Crl.A.(MD)No.73 of 2011

Ravindran … Appellant


State represented by,
The Inspector of Police,
Veeravanallur Police Station,
(Cr.No.65/2008) … Respondent

PRAYER: Criminal Appeal is filed under Section 374 of Cr.P.C., to
call for the records relating to the Judgment dated 01.03.2011
passed by the learned Sessions Judge, Mahila Court, Tirunelveli in
S.C.No.14 of 2009 and set aside the same and acquit the appellant.

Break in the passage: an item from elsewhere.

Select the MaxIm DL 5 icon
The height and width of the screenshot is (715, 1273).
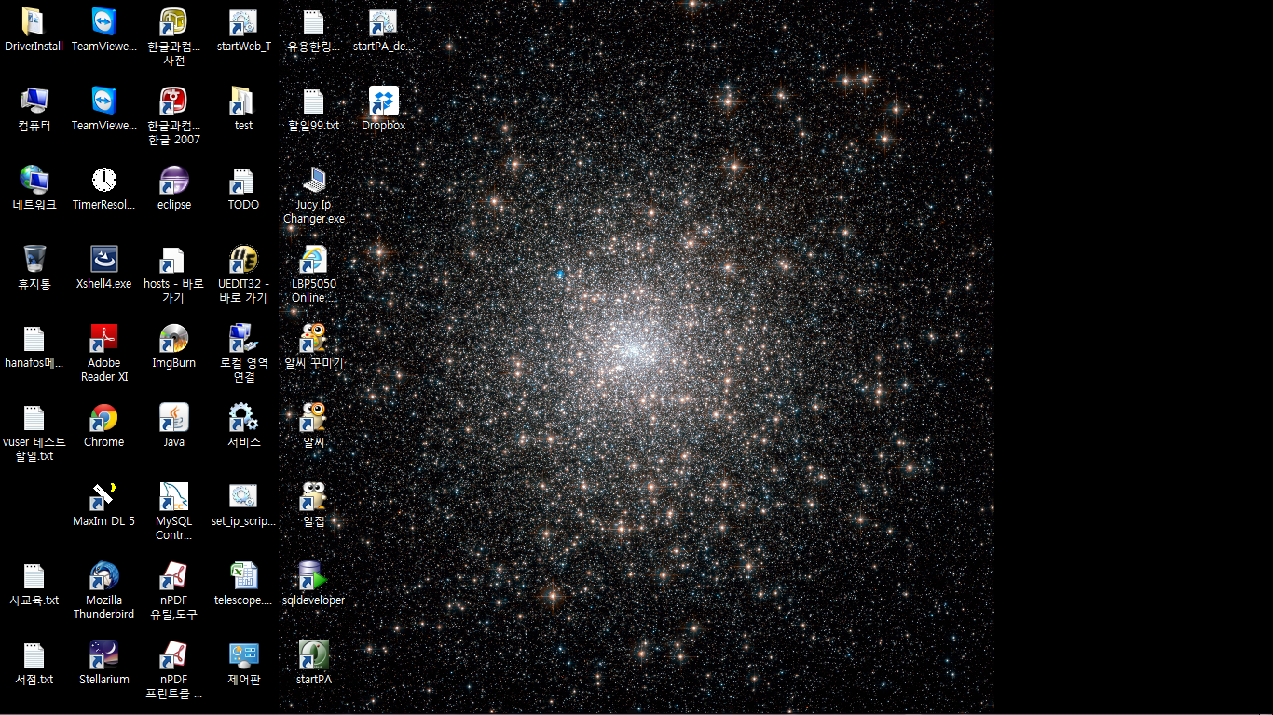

For Appellant : Mr.B.Vijay Karthikeyan

For Respondent : Mrs.S.Bharathi
Government Advocate (Crl.side)


The appellant was convicted for the offences under

Sections 498A and Section306 of IPC and Section 4 of Tamilnadu

Prohibition of Women Harassment Act and sentenced to two years

rigorous imprisonment, seven years rigorous imprisonment and

seven years rigorous imprisonment respectively, vide Judgment

dated 01.03.2011 in S.C.No.14 of 2009 on the file of the Mahila

Court, Tirunelveli.

2.The prosecution case is that the appellant got married to

one Pattukani in the year 1999. The appellant was a coolie worker.

Two male children were born through the wedlock. While so, on

02.03.2008, at about 11.00 p.m., the appellant is said to have come

home in a drunken condition and quarrelled with his wife and beaten

her. He is also said to have used certain abusive expressions.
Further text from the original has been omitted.